There were conflicting accounts of the reasons for the rise in the value of the US dollar against the Iraqi dinar earlier this month. Politicians and economists have said that Iranian companies boosted the value of the dollar against the dinar by entering the Central Bank of Iraq’s (CBI) auction for hard-currency sales and buying large quantities in order to smuggle them into Iran. On the other hand, a former senior official at the CBI said the rise is linked to increased government revenue from oil sales, leading to an increase in government spending.
The weekly bulletin released by the CBI says 1,260 Iraqi dinars are now trading to the dollar, a level not been reached since last year.

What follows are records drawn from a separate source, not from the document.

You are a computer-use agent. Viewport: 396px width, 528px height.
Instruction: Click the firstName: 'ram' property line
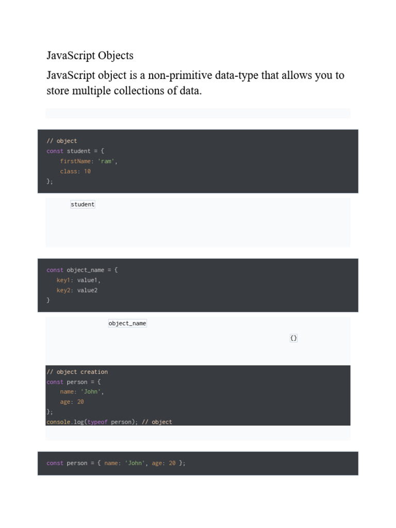point(89,161)
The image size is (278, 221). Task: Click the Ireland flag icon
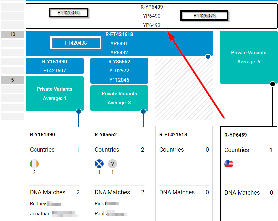pyautogui.click(x=34, y=164)
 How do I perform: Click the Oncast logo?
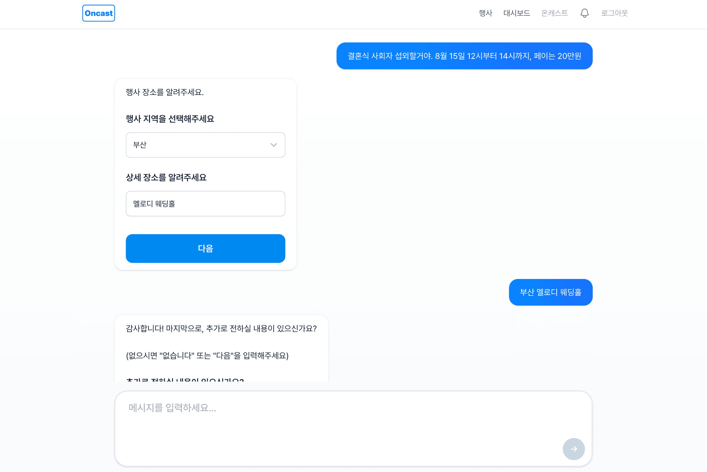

A member of the Iraqi parliamentary finance committee said the value of the dollar increased against the dinar because some Iraqi banks have stopped converting dinars to dollars and have sold dollars to exchange companies at prices favorable to the banks.
Hussein al-Yasiri said some banks have stopped selling dollars to regular customers and instead have been selling them to exchange companies. This has prompted Iraqis to buy dollars from the exchange companies at prices favorable to the companies. The exchanges are not subject to government monitoring.
Ahmed al-Alwani, head of the Iraqi parliament’s economic committee, said Iran’s need for hard currency as a result of international sanctions has prompted Iran to mobilize Iraqi partners to help the country get dollars through the CBI auction.